Jan 2026 12 min read

This is a diagram-ready summary of an AI trading core framework. The key idea is that AI is not just issuing signals—it acts as a Trader executing within strict rules and guardrails, while you, as the PM, own objectives, risk boundaries, approvals, and post-trade review. This is a bidirectional human–AI alignment workflow.

One-sentence vision

AI executes, PM sets goals and boundaries; structured evidence, guardrails, and review make decisions transparent, controllable, and auditable.

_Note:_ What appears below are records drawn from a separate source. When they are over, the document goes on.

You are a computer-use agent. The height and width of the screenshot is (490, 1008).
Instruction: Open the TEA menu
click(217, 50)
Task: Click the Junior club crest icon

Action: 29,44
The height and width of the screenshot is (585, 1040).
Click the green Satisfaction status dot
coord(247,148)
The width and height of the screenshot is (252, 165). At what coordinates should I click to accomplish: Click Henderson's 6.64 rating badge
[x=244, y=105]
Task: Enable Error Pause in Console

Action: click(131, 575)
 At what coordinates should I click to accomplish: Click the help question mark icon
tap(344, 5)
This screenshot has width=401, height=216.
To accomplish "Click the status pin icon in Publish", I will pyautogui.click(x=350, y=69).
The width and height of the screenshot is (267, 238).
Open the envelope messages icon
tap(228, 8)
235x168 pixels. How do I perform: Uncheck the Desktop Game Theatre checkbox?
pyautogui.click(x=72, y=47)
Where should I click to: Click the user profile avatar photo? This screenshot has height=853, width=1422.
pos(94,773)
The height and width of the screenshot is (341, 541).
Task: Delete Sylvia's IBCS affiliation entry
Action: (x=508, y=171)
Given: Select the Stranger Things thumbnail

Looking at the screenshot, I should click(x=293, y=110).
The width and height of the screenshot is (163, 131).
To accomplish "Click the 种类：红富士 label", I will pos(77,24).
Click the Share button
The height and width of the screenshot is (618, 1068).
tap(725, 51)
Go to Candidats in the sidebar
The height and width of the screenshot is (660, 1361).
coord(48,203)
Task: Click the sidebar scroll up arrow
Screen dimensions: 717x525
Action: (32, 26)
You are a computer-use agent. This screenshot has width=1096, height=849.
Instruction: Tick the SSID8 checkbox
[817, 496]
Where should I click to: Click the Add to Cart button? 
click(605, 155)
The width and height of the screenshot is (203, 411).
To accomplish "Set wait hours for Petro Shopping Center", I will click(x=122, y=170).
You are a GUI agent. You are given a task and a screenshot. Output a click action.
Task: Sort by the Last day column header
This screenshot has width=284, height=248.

System modules: six layers

1) Inputs

  • Quant signals: classic factors, technical indicators, statistical models.
  • Text streams: news, research, filings, social content, extracted with LLMs.
  • Charts/technical structure: candles, patterns, key levels, volatility regimes.

2) Sensemaking / Structuring

  • Text extraction: event → entity → time → direction → confidence → evidence/provenance.
  • Chart outputs: annotated visuals (triggers, patterns, support/resistance, risk zones).

Making decision evidence explicit improves trust and collaboration with AI, especially in trading where uncertainty disclosure matters.

3) Policy + Planner

  • Fuse quant + text + technical inputs into intent (long/short/flat), size, pricing, and invalidation.
  • Design the AI as a policy-constrained agent that can act only inside approved risk policies.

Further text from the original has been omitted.